Famous Aussie handbag maker Oroton has gone into voluntary administration, joining the other well-known Australian retail names that have run into financial trouble this month.
The company, which makes high-end bags, wallets and other accessories, suspended its shares on the Australian Securities Exchange on Tuesday, and said on Thursday that it had called in voluntary administrators after failing to sell the company or find new investors to prop it up and turn it around.
“Despite a comprehensive process, the strategic review [announced in mMay] has not resulted in any viable option for recapitalising or selling the company at this point in time which could achieve a better outcome than voluntary administration,” Oroton said in a statement to the stock exchange.

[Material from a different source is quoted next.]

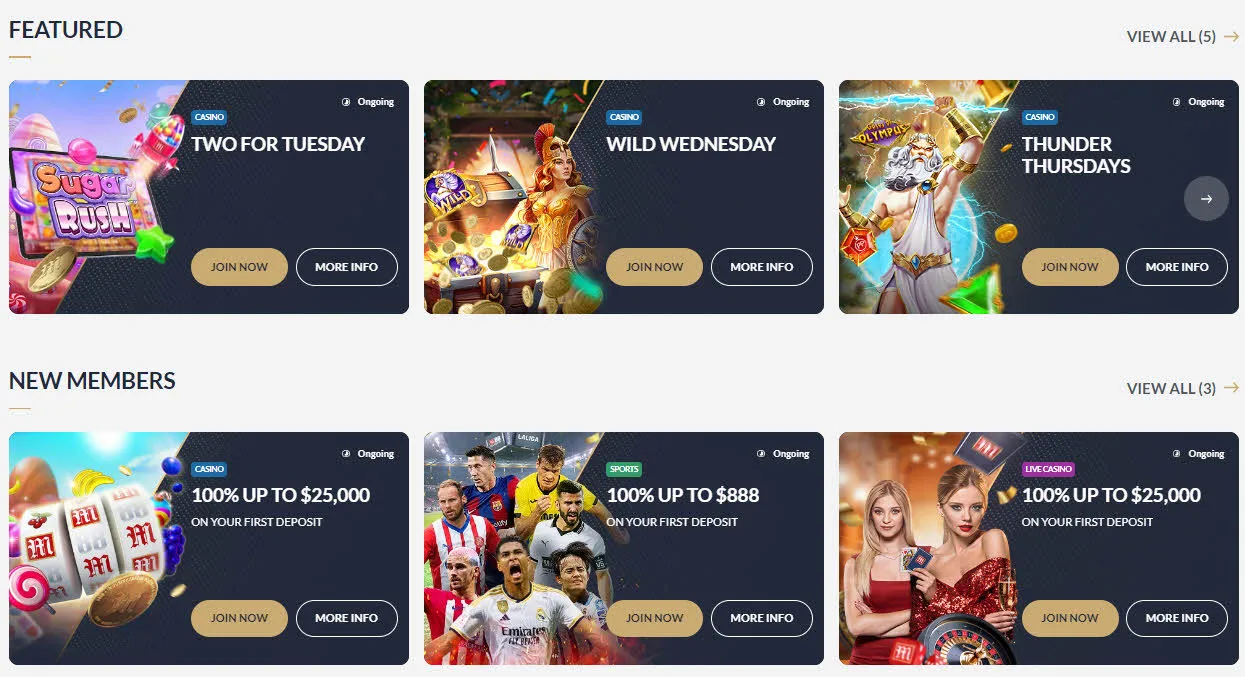1245x677 pixels.
Task: Click the arrow beside View All (3)
Action: tap(1231, 388)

Oroton said it would continue to trade as normal under the administrator’s control.
Oroton was launched in 1938, with a name that means a ‘tonne of gold’ in Latin. It was best known at first for making mesh bags and accessories, and went on to join the stock exchange as a listed company in 1987.

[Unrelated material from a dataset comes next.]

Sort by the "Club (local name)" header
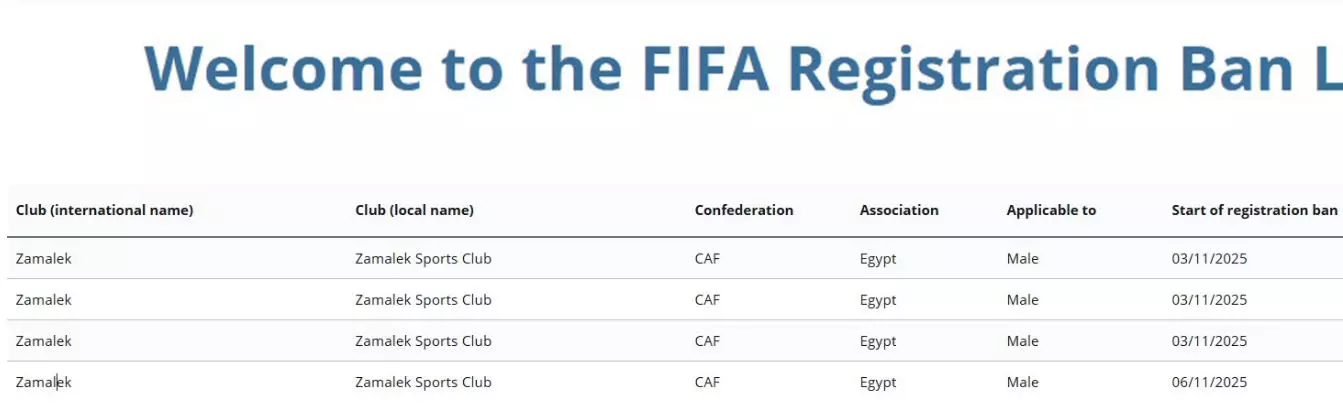Viewport: 1343px width, 407px height. [414, 210]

The administrator, Deloitte said that it would continue to look for new investors or a buyer, while the company’s MD Ross Lane said the board was disappointed to have had to opt for administration, but that it was the best way to protect the future of the “iconic Austalian brand”.

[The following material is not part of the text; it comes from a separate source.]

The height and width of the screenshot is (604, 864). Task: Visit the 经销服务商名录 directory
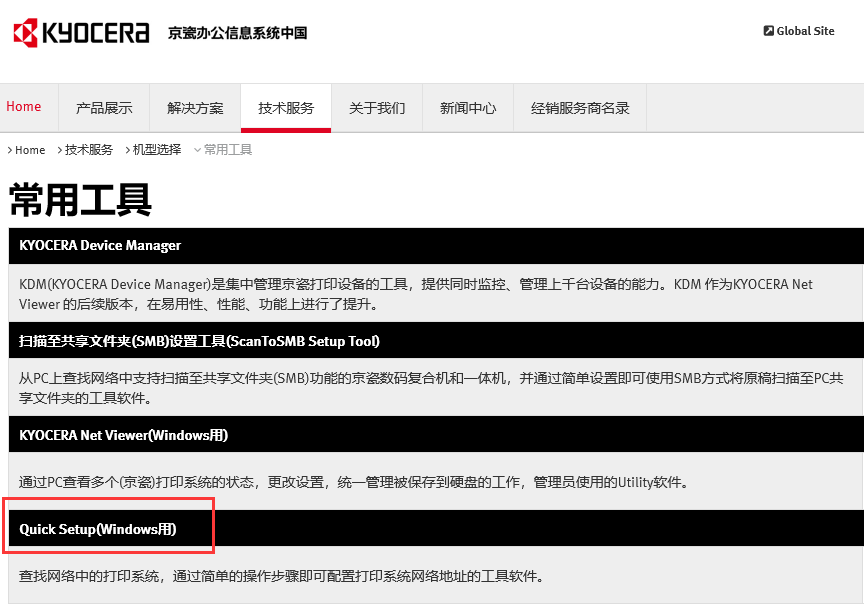(x=580, y=107)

The company’s AGM on December 1 has been cancelled. Instead, its creditors will meet on December 11.
Oroton is just the latest in series of well-known Australian brands to run into financial troubles. Specialty Fashion Group, which owns Katies, Millers and Rivers, said on November 21 that it would close 300 of its 1,000-plus stores by 2020, after a six-year earnings decline.
Topshop, Payless Shoes, Marcs, David Lawrence, Dick Smith have all closed their doors in the past two years.